**TASK TO CARRY OUT**
How many lines in these records hold the string "Quartz"? State only that number.

**EXERCISE MATERIAL**
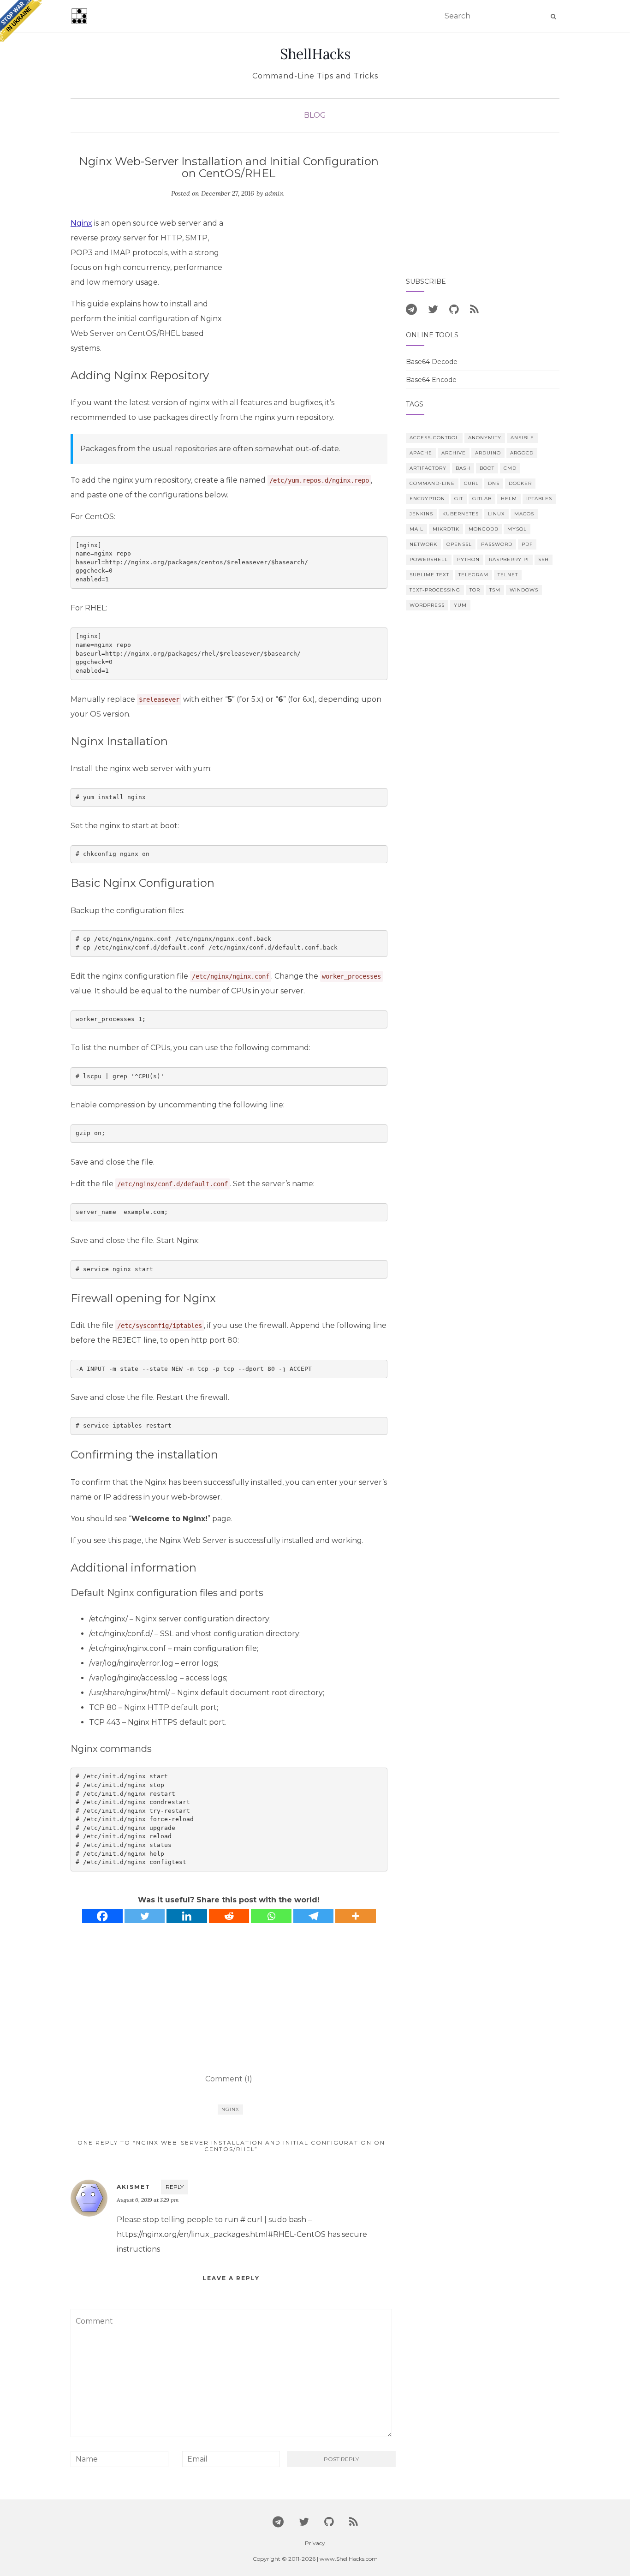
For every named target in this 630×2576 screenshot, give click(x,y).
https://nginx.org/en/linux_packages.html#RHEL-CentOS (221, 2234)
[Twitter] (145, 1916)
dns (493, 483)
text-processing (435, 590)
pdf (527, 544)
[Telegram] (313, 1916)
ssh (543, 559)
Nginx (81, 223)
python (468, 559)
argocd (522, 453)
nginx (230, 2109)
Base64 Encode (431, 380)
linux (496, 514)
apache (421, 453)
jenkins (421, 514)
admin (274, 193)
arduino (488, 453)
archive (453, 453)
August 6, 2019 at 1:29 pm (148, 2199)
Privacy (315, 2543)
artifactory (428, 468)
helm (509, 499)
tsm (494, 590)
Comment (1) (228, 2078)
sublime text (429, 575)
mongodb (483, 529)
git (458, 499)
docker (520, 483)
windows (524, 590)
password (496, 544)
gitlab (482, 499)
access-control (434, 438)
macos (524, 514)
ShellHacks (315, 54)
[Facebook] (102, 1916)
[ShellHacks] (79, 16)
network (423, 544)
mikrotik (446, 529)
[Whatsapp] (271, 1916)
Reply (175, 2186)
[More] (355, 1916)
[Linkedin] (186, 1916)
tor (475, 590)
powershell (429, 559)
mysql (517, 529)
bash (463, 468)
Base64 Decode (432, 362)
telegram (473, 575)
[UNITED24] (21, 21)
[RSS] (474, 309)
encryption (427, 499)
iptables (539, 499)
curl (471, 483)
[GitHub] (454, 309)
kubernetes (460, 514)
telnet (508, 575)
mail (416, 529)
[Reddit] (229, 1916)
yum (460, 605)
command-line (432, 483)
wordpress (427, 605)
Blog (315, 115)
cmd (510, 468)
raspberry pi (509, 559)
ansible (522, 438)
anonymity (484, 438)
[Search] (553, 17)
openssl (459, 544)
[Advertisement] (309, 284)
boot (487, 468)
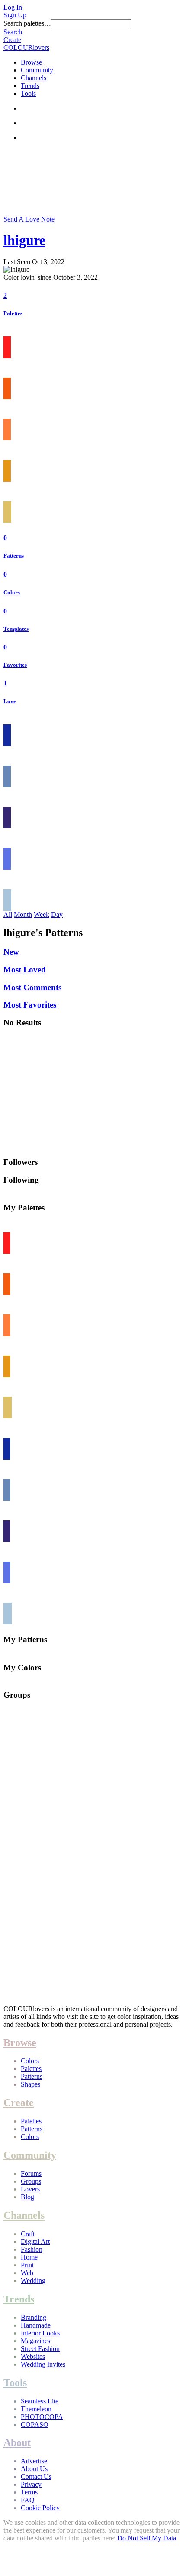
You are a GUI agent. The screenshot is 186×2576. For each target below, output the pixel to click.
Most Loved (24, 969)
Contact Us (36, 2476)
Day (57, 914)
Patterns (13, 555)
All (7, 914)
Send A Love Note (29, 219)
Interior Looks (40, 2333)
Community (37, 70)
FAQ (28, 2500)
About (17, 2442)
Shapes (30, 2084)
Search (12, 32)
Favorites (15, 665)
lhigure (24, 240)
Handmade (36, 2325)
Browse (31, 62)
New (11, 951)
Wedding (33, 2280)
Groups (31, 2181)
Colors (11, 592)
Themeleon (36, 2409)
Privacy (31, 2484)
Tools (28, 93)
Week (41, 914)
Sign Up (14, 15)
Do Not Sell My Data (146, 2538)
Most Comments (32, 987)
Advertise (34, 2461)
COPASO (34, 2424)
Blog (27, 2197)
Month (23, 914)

---

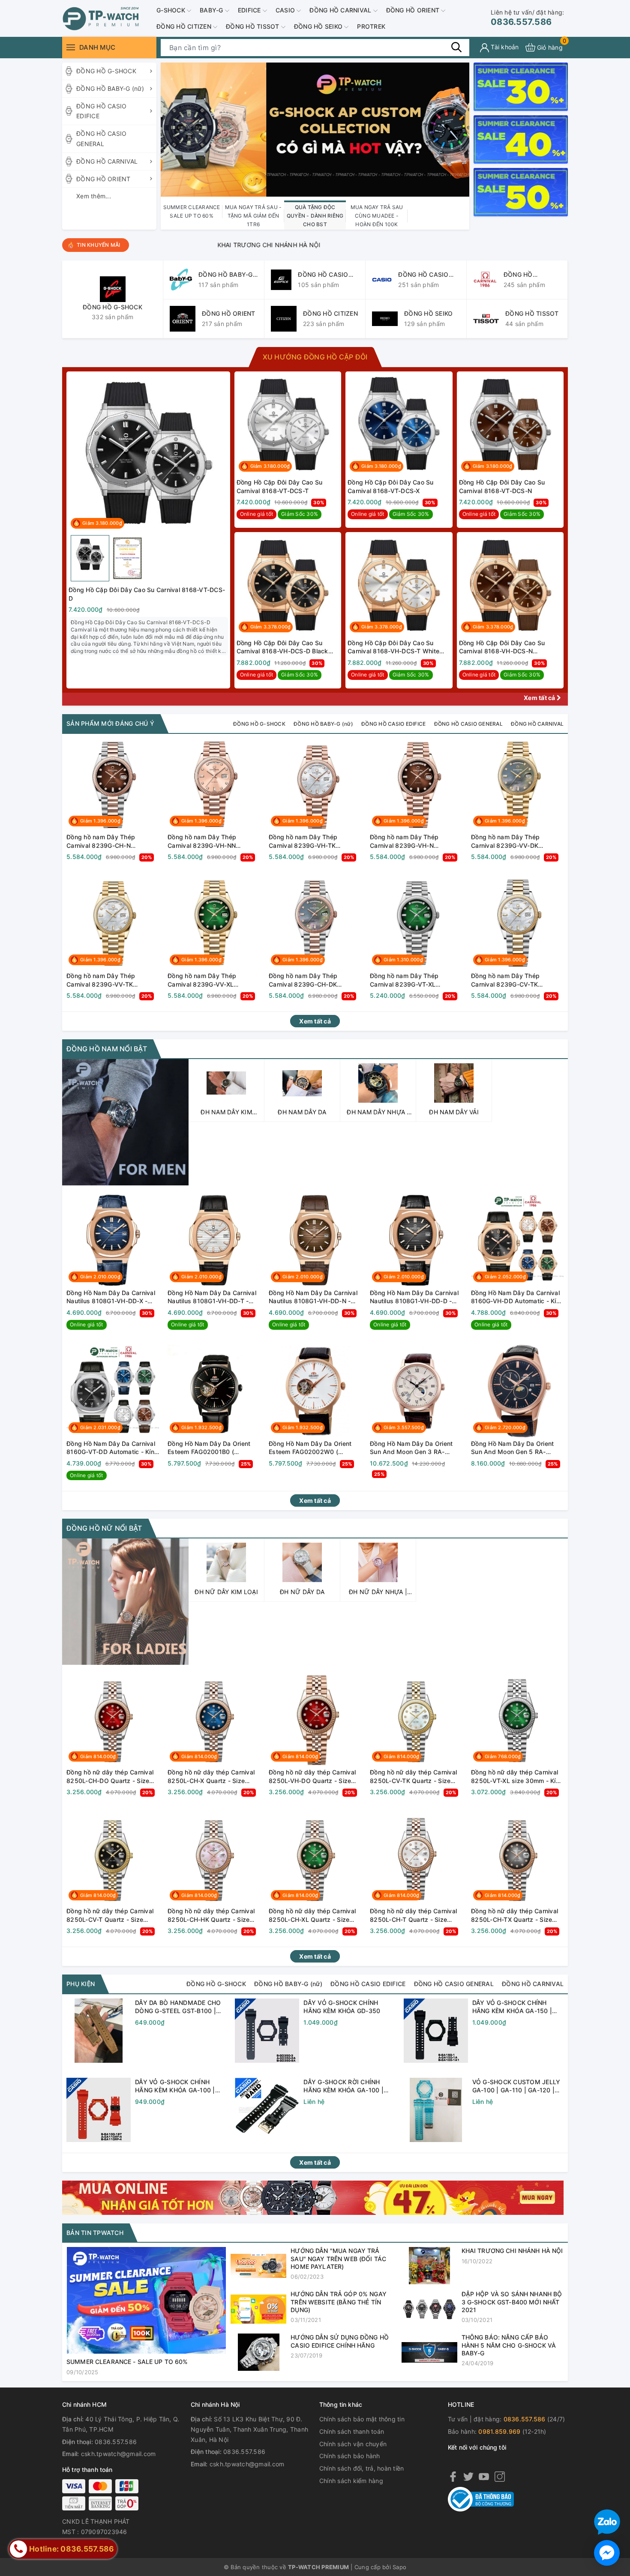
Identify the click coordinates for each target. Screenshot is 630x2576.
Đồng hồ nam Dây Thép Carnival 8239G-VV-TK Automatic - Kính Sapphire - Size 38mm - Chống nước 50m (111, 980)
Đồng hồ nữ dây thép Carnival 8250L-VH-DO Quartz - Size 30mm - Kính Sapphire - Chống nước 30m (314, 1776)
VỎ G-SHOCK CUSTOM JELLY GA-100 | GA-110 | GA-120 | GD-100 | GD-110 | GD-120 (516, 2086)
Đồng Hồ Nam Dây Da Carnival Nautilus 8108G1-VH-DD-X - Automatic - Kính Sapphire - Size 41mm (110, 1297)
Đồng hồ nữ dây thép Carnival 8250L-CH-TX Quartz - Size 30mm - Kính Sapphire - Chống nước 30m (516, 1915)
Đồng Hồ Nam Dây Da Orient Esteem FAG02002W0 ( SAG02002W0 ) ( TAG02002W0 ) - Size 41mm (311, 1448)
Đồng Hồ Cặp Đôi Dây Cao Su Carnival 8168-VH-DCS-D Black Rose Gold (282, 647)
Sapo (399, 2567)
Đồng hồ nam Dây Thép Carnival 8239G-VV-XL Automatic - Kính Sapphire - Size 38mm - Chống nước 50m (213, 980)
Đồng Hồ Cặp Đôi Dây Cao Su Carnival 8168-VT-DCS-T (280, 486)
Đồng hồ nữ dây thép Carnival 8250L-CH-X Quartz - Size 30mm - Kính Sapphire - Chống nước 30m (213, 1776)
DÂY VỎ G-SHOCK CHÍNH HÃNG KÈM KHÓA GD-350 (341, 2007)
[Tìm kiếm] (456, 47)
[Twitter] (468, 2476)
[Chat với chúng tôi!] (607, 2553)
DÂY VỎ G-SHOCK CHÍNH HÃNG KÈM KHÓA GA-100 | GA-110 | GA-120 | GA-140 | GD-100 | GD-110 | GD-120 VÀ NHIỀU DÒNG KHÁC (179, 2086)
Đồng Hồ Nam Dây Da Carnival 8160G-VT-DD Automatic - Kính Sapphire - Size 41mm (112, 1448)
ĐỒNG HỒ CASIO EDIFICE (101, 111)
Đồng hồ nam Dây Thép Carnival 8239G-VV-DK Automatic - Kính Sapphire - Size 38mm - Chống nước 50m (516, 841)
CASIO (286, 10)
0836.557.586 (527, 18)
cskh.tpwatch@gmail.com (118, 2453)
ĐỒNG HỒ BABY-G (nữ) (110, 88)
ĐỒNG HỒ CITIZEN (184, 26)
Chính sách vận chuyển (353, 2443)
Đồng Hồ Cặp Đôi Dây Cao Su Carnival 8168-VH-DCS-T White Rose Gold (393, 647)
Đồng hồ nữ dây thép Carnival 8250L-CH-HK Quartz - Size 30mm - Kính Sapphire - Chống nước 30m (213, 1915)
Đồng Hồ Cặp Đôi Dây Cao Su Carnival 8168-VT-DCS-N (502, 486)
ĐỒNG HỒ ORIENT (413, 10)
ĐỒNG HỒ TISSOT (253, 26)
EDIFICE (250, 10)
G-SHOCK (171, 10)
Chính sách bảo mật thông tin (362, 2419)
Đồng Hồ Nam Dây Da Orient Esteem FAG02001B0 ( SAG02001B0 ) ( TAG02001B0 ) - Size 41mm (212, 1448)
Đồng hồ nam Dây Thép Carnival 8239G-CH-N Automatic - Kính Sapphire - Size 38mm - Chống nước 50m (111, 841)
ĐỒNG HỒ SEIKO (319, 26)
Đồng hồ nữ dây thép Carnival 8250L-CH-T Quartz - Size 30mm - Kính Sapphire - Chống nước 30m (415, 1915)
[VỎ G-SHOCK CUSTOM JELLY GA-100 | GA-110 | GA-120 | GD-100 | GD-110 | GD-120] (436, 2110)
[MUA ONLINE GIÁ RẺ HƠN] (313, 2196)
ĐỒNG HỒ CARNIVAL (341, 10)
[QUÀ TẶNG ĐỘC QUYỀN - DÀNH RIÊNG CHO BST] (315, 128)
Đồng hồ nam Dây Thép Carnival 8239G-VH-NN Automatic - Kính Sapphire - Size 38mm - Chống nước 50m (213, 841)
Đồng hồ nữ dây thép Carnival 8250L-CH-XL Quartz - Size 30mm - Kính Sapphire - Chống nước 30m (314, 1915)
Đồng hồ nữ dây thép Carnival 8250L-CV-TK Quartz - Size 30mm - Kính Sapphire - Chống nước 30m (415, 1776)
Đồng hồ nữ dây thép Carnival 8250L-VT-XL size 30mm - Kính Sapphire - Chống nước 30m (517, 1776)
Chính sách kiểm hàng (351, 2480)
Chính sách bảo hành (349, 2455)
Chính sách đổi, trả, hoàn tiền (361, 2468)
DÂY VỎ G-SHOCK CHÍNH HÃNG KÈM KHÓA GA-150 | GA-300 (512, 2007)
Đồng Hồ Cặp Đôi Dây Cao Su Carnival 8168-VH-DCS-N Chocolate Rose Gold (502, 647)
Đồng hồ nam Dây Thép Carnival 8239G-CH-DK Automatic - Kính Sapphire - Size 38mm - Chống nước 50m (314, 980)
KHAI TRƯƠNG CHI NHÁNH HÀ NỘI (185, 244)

**RESPONSE TO THE EXERCISE**
7